Il y a un prix à payer
pour ne pas payer cher...

C’est intéressant de voir des produits qui viennent des quatre coins du monde dans nos magasins. Mais comment se fait-il que ces biens nous soient offerts à des prix si bas tout en venant de si loin?

Trop souvent des entreprises du Nord (Canada, États-Unis, France, Angleterre, etc.) profitent du manque de réglementation dans des pays du Sud, pour faire respecter des normes de travail et d’environnement. Ainsi toutes sortes d’excès et d’abus sont approuvés et imposés aux travailleurs de ces pays :

  • Des conditions minimales de travail, inacceptables ici, sont permises là-bas.
  • Des enfants travaillent pour ne pas mourir de faim. Exploités comme main d’œuvre bon marché ils n’iront jamais à l’école.
  • Des pesticides fabriqués et interdits chez-nous, parce que trop toxiques, sont utilisés en agriculture là-bas.

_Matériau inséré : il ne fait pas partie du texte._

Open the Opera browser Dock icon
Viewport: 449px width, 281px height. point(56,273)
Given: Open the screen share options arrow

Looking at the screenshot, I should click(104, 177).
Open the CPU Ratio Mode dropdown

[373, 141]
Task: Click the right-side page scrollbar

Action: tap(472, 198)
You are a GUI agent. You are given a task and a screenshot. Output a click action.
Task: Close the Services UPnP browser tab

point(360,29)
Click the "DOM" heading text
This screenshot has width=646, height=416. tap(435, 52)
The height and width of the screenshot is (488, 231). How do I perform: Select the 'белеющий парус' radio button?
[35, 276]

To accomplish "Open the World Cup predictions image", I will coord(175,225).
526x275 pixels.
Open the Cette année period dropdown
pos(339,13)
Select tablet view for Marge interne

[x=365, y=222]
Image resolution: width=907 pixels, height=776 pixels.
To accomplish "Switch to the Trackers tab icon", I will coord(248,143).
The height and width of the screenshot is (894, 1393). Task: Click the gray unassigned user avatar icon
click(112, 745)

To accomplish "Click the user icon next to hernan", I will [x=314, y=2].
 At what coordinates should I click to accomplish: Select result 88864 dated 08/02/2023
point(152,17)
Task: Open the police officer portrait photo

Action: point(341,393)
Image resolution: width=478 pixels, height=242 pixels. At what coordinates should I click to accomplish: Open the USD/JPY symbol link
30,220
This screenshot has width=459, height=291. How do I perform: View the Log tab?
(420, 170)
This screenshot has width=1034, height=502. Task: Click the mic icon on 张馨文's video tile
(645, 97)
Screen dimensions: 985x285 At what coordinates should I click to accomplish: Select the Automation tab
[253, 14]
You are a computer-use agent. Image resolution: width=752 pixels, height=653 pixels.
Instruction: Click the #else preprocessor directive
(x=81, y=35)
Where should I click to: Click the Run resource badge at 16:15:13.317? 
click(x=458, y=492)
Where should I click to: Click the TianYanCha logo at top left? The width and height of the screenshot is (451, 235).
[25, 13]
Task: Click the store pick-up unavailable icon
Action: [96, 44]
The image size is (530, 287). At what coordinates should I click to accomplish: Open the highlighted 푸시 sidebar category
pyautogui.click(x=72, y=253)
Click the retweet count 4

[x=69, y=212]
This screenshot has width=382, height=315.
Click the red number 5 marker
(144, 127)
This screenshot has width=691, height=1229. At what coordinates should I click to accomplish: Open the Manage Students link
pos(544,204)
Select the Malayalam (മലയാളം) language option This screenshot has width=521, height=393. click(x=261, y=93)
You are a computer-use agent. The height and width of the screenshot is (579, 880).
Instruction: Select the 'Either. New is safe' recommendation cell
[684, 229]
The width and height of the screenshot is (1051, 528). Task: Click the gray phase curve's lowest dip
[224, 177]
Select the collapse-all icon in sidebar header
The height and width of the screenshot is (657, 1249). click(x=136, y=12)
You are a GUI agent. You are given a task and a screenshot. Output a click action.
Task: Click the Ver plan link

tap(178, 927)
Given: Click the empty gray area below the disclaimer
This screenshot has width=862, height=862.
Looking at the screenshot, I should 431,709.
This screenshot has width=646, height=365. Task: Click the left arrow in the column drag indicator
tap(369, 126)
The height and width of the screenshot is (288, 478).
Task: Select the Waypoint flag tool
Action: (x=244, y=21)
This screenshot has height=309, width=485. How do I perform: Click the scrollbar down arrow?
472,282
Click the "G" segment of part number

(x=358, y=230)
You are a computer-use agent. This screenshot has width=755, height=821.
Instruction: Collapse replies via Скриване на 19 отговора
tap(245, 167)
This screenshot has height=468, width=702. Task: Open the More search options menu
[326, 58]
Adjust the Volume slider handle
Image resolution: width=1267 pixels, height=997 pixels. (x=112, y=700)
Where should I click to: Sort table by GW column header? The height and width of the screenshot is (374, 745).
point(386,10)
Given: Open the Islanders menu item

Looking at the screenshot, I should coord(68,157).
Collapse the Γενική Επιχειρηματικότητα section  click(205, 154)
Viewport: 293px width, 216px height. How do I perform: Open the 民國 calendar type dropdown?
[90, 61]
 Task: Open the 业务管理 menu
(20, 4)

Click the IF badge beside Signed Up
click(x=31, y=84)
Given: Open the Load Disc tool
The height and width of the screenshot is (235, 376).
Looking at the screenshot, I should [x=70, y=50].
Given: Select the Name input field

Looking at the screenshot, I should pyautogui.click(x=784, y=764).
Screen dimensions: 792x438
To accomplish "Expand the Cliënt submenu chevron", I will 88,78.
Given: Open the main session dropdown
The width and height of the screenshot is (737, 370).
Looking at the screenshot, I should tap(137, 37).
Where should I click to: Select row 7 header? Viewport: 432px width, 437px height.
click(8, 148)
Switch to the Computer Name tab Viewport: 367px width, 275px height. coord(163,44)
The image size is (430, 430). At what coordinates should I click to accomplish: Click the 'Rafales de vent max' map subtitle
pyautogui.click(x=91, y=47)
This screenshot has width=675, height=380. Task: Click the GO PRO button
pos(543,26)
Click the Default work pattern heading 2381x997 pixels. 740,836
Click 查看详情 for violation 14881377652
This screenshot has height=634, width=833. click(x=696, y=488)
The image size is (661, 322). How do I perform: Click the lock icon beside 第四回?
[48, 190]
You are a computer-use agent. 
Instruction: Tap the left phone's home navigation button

Alors 27 millions d’esclaves en 2007 dans le monde paient de leur vie pour que nous puissions consommer à notre aise et à bon marché. Que faire?

  • Acheter le plus possible des produits cultivés et fabriqués chez-nous.
  • Attendre 7 jours avant d’acheter pour vérifier si c’est un besoin ou un caprice.
  • Avant de rechercher les prix les plus bas, se questionner sur les impacts de nos achats par rapport à ceux et celles qui ont travaillé à les fabriquer.
Encore aujourd’hui, Jésus le Vivant dans nos cœurs, continue de nous dire : « Ce que tu fais aux plus petits des miens, c’est à moi que tu le fais » (Mt, 25,40).  Et notre manière de consommer va en ce sens.